Write out each line of the records that has "back" in it.

○ ○ ○ ○

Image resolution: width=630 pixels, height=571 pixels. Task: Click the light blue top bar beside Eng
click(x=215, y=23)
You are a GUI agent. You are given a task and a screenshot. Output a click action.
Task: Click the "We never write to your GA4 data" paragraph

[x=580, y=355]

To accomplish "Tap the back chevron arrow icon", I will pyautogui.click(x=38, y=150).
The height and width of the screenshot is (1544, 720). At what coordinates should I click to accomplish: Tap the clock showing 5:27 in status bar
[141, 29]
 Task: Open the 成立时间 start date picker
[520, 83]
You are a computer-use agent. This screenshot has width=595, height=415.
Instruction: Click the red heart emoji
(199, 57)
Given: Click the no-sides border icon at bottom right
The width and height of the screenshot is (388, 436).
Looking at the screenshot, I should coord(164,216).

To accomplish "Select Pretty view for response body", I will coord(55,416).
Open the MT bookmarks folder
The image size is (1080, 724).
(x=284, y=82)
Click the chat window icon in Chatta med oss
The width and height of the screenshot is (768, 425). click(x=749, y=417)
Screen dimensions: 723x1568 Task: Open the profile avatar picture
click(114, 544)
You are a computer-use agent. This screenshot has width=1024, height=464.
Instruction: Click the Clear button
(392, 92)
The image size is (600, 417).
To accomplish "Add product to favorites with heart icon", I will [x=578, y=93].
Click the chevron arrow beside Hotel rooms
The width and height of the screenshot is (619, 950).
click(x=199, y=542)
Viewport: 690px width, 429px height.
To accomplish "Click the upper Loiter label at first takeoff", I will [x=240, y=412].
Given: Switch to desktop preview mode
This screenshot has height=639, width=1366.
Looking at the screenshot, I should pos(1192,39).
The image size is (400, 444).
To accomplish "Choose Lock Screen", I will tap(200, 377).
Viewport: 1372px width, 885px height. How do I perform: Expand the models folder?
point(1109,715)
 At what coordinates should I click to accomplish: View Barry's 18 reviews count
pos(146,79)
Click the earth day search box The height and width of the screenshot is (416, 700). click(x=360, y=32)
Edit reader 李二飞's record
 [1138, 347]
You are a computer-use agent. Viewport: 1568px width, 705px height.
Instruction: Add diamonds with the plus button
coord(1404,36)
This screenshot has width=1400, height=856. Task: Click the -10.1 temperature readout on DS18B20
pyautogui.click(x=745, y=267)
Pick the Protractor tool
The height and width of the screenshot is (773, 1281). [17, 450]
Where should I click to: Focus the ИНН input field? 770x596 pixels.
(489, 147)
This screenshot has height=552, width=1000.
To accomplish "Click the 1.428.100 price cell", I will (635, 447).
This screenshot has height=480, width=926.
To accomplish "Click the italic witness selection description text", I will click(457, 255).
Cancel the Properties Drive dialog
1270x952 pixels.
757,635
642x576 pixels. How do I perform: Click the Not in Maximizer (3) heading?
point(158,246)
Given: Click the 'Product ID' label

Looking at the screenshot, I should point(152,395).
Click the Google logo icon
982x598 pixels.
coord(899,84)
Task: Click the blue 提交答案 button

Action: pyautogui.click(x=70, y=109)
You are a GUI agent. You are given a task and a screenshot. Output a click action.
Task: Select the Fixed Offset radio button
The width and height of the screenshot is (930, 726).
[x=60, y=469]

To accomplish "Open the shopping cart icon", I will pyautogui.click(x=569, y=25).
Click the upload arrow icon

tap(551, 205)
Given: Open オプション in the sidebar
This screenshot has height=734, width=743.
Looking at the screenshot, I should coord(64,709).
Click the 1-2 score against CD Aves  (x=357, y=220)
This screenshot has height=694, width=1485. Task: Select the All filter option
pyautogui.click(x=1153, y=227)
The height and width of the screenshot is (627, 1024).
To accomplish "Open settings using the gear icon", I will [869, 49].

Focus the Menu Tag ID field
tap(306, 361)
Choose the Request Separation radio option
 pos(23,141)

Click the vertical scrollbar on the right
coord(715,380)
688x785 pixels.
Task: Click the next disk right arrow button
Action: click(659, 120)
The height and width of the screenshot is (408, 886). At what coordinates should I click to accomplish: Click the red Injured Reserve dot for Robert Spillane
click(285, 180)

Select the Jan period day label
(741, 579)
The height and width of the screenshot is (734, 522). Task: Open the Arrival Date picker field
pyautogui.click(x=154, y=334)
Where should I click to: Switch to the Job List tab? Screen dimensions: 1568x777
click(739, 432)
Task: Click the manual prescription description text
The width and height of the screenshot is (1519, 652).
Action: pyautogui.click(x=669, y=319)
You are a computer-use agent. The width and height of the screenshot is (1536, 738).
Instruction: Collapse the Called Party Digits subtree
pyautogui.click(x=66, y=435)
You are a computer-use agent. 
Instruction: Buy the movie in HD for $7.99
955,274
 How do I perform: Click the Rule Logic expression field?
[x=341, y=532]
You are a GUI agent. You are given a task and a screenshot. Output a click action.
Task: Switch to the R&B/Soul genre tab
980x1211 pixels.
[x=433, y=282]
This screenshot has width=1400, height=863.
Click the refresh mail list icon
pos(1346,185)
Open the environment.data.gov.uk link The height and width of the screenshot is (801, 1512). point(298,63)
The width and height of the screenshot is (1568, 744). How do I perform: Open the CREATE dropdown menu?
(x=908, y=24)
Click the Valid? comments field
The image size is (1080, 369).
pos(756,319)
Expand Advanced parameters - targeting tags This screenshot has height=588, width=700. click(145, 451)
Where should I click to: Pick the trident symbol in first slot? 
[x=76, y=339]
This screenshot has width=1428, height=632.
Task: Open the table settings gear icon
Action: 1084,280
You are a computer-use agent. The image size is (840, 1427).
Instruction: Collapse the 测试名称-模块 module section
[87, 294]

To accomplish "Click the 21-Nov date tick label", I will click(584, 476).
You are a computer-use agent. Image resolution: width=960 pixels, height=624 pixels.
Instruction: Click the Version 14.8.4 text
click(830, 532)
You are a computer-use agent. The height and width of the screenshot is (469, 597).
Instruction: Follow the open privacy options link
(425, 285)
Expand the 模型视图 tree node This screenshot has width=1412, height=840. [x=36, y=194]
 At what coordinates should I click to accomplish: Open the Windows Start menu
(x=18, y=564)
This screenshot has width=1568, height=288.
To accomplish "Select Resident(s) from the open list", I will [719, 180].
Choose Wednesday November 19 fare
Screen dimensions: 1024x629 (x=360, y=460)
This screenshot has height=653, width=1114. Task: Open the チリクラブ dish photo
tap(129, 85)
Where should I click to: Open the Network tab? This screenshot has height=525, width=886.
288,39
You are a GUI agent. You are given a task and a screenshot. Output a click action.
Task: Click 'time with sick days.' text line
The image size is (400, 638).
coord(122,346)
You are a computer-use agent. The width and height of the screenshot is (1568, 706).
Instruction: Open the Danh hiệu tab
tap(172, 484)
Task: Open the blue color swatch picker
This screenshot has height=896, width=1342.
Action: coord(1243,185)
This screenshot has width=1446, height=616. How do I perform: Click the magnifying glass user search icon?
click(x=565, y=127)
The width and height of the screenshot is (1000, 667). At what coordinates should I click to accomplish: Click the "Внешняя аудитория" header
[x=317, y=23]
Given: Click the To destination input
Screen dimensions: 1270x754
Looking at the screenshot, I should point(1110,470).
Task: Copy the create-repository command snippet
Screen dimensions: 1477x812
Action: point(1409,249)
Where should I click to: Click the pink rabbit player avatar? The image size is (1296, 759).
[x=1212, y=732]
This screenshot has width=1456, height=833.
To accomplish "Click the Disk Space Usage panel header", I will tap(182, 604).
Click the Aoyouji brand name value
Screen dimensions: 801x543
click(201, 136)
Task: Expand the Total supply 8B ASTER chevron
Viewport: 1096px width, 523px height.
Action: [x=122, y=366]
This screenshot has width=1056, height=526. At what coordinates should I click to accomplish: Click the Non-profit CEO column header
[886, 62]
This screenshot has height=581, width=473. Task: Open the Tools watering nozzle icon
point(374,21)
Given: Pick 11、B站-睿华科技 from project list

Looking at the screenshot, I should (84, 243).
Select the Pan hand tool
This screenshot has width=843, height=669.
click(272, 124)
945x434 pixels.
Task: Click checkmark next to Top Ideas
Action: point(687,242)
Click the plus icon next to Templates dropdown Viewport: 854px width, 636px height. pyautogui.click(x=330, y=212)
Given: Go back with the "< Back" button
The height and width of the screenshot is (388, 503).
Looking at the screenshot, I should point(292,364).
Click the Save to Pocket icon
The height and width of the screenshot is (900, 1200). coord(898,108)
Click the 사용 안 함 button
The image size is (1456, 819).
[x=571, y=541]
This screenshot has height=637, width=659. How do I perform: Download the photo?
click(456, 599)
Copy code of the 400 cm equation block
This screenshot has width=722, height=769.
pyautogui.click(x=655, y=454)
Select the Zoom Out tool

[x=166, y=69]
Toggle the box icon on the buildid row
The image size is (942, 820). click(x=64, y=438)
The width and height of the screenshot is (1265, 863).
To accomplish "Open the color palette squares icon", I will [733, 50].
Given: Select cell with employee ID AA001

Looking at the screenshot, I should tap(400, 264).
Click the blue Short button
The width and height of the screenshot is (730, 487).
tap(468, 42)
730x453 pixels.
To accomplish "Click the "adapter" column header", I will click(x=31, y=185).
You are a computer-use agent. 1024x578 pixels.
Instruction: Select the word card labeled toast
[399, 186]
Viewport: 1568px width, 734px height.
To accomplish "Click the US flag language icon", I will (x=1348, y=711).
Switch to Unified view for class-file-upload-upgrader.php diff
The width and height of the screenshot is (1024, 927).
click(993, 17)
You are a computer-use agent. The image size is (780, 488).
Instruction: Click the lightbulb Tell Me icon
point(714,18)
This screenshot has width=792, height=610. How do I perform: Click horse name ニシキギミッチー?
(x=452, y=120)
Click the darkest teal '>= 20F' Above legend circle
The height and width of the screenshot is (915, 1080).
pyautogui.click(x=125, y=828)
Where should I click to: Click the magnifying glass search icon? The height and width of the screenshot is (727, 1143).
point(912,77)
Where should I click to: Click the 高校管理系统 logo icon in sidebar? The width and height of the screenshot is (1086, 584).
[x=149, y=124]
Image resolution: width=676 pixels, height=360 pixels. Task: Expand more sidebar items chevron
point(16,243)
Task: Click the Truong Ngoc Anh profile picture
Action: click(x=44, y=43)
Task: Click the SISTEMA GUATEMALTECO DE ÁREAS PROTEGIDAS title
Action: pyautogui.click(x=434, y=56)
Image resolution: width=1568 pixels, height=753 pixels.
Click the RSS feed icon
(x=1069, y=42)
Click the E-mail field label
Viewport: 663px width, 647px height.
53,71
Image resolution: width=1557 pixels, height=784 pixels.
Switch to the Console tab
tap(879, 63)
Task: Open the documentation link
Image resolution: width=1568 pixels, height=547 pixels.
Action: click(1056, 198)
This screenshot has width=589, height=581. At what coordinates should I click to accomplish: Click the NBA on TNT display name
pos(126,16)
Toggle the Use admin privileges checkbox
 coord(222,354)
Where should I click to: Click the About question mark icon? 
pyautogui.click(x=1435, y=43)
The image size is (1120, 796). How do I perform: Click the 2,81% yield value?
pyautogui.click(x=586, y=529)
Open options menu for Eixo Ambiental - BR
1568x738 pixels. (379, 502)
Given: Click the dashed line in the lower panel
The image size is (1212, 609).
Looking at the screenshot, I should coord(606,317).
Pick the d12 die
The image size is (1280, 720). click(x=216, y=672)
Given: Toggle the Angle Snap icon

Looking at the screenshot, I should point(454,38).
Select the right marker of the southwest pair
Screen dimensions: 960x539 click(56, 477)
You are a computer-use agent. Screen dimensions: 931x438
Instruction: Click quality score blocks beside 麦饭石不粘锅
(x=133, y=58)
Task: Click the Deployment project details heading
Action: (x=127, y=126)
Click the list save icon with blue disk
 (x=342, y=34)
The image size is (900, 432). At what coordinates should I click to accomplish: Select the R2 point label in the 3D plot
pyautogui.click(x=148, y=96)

○ ○ ○ ○

## TASK SOLUTION
To accomplish "Tap the back chevron arrow icon", I will pyautogui.click(x=38, y=150).
Given: Go back with the "< Back" button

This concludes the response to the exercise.